The annual report and other documents—including an NOI, documents regarding sample collection, and discharge monitoring reports—must be reported electronically to the EPA or applicable permitting agency. The records are readily available to the public on the Internet.

A state permitting authority and the EPA may bring an action against a permittee for a violation of the CWA and seek civil or criminal penalties. 33 U.S.C. § 1319(c) and (d). This includes violations of NPDES permit conditions, including SWPPP violations, and operating without a required NPDES permit. 33 U.S.C. § 1319. Civil penalties can be as high as $52,414 per violation per day. 33 U.S.C. § 1319(d); 40 C.F.R. § 19.4 table 2. Criminal penalties can include imprisonment of up to two years for negligent violations and up to six years for knowing violations. 33 U.S.C. § 1319(c)(1)(B) and (2)(B).

Private citizens also may bring a civil lawsuit against any person for failing to obtain a required permit or any permit violation, unless a state or the EPA is already enforcing or prosecuting the alleged violation. 33 U.S.C. § 1365. Prior to bringing suit, a private citizen must give 60 days’ notice to the EPA, the state, and the alleged violator. This notice should not be ignored. In some cases penalties accrue daily. Further, it may be possible to cure the alleged violation during this notice period and potentially bar a lawsuit or greatly limit any potential recovery. If a citizen’s lawsuit is filed, recovery can include injunctive relief and civil penalties. In addition, the court may award costs of suit including reasonable attorney and expert witness fees. 33 U.S.C. § 1365(d).

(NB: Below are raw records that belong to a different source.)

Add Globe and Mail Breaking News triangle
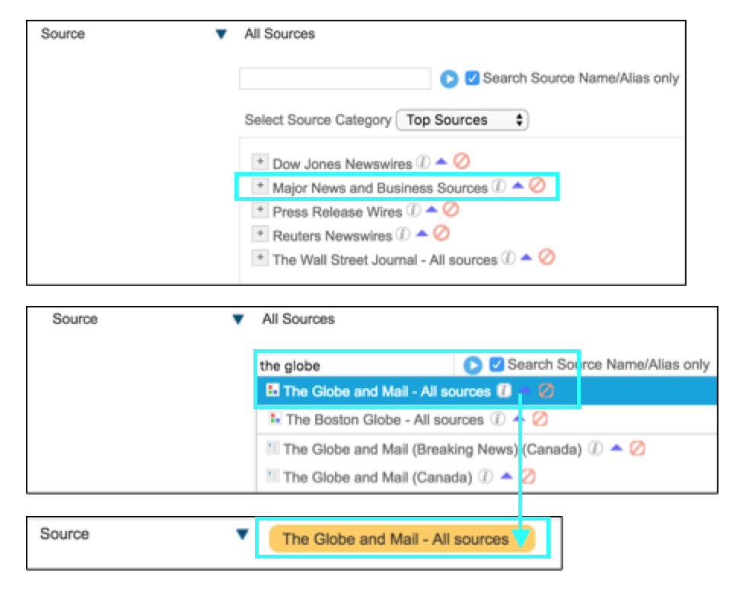Viewport: 755px width, 595px height. (616, 448)
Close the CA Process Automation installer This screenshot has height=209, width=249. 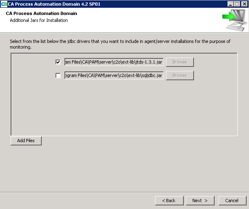point(244,4)
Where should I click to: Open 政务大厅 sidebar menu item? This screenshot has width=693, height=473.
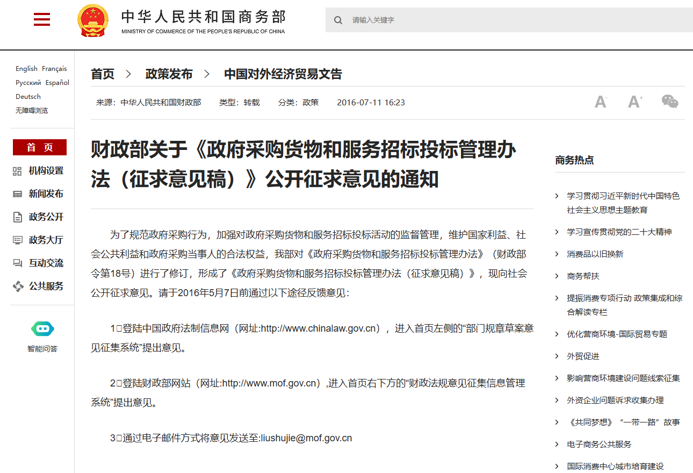[46, 240]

Common citizen suit allegations include failure to have a required permit, failure to update or amend a SWPPP, effluent quality discharge violations, failure to report data or take samples as required by a SWPPP, failure to install and maintain best management practices, failure to adequately sample and analyze storm water events, and failure to file timely annual reports. Due to the extensive reporting requirements and the availability of these records to the public—or the ability of those checking the records to find out that required filings were not made—it is very easy for bounty hunters to use the information reported by a permittee to a state agency or the EPA to form the basis of a claim for violation of the CWA. Bad housekeeping practices that readily can be seen through satellite images of a facility—which are easily accessible on the Internet—also are a red flag for a potential citizen’s suit. As a result, good housekeeping practices should be employed, particularly with respect to exposed areas and waste handling activities. For construction sites, many CWA violations concern erosion and sediment controls. Common problems are uncontrolled steep slopes and uncovered soil or debris stockpiles.

Given the possibility of a citizen’s suit and the extensive penalties potentially available for violations, including possible imprisonment, compliance with the CWA, including SWPPP requirements, should be a priority for industrial and construction site operators. One of the best ways to achieve compliance is to ensure that all personnel involved in permit compliance activities are thoroughly trained in CWA requirements, including SWPPP requirements, and understand the importance of compliance.